East Ukraine a no-fly zone after Malaysian plane crash
Jul 18 2014 , Brussels
European and US airlines rerouted their flights as Kiev said the Malaysia Airlines flight MH17 was shot down in a "terrorist" attack and a US official said intelligence analysts "strongly believe" it was downed by a surface-to-air missile.
"Since the crash, the Ukrainian authorities have informed Eurocontrol of the closure of routes from the ground to unlimited (altitude) in Eastern Ukraine," a statement said yesterday.
"All flight plans that are filed using these routes are now being rejected by Eurocontrol. The routes will remain closed until further notice," it added.
According to Eurocontrol's information, the doomed plane was flying at a level known as "330", or approximately 10,000 metres or 33,000 feet, when it disappeared from radar screens.
The route itself had been closed to level "320" but was cleared for those flying at the Malaysian plane's altitude.
In Paris, a statement by junior transport minister Frederic Cuvillier said French carriers should "avoid Ukraine's air space as long as the reasons behind this catastrophe are not known".
The Boeing 777 dropped off the radar at around 1415 GMT and crashed in a border region held by pro-Russian separatists.
Ukrainian President Petro Poroshenko pointedly called the disaster a "terrorist act", and major airlines quickly announced plans to route planes away from the area.

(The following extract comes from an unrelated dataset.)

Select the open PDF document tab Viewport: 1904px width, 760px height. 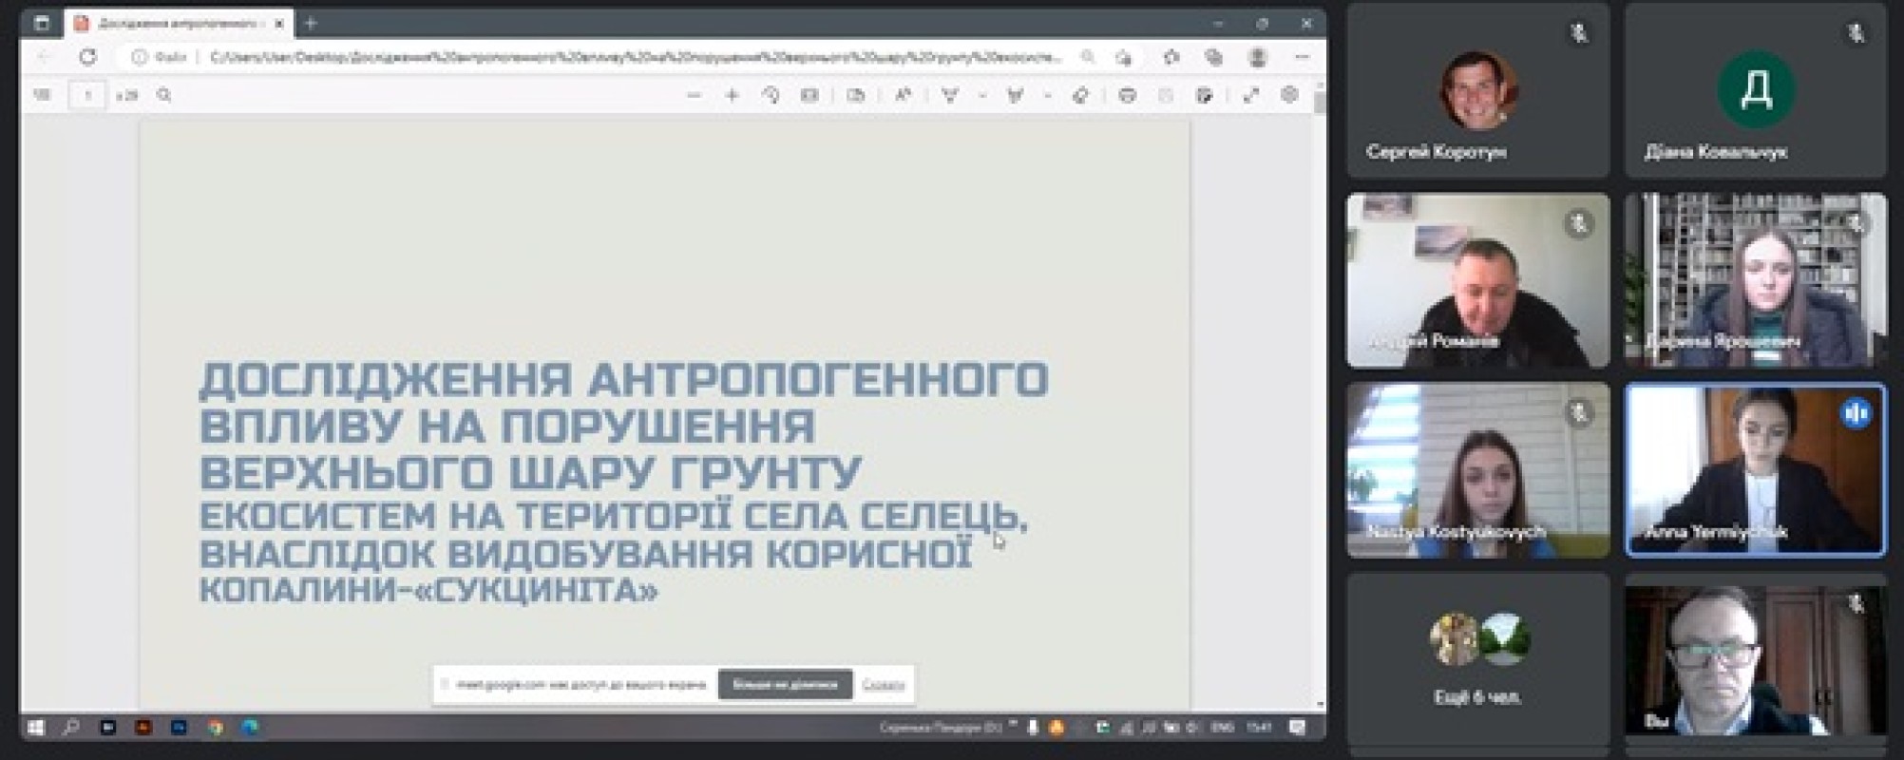178,23
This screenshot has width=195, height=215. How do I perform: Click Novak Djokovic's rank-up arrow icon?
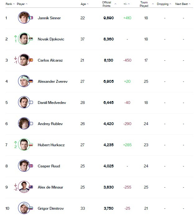coord(16,37)
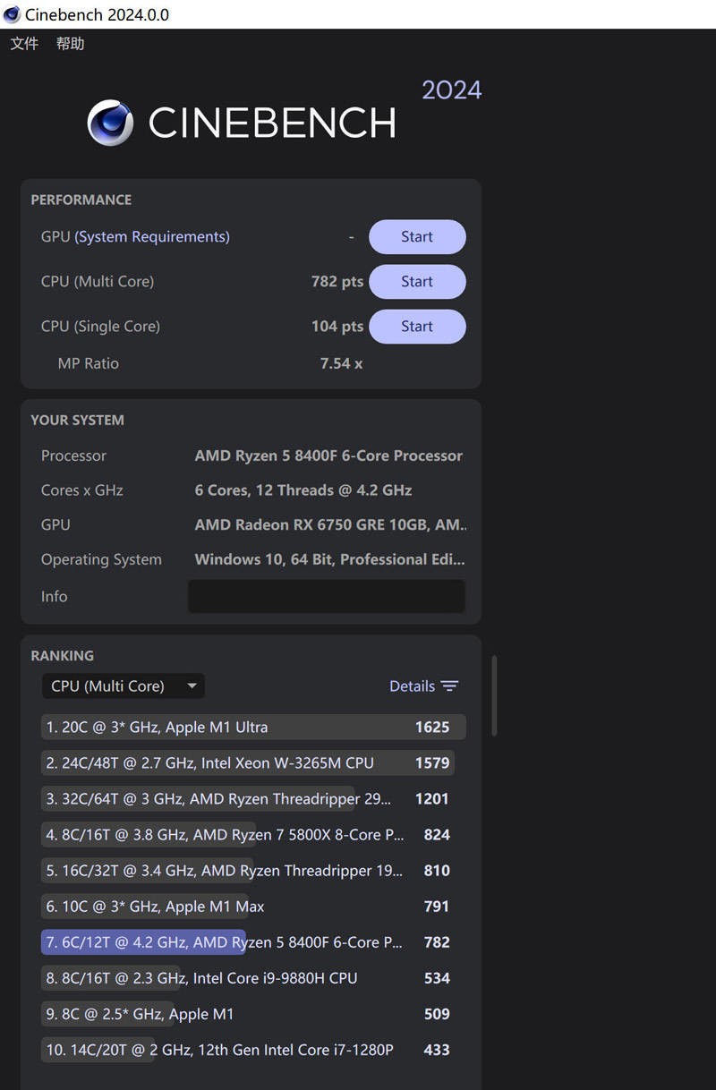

Air France said it decided "to no longer fly over eastern Ukraine as soon as it heard of the event," and Alitalia had done the same.
A spokeswoman for German flag carrier Lufthansa told AFP it also chose to immediately make a "wide detour" around the region because "our passenger's safety is our top priority."
Lufthansa's subsidiary Swiss took similar action, and reported that "one flight between Bangkok and Zurich was affected, the flight was rerouted."
In London, a British Department for Transport spokesman confirmed that "flights already airborne are being routed around the area by air traffic control in the region."
US carrier Delta was one of the first non-European carriers to say it too was steering clear "out of an abundance of caution.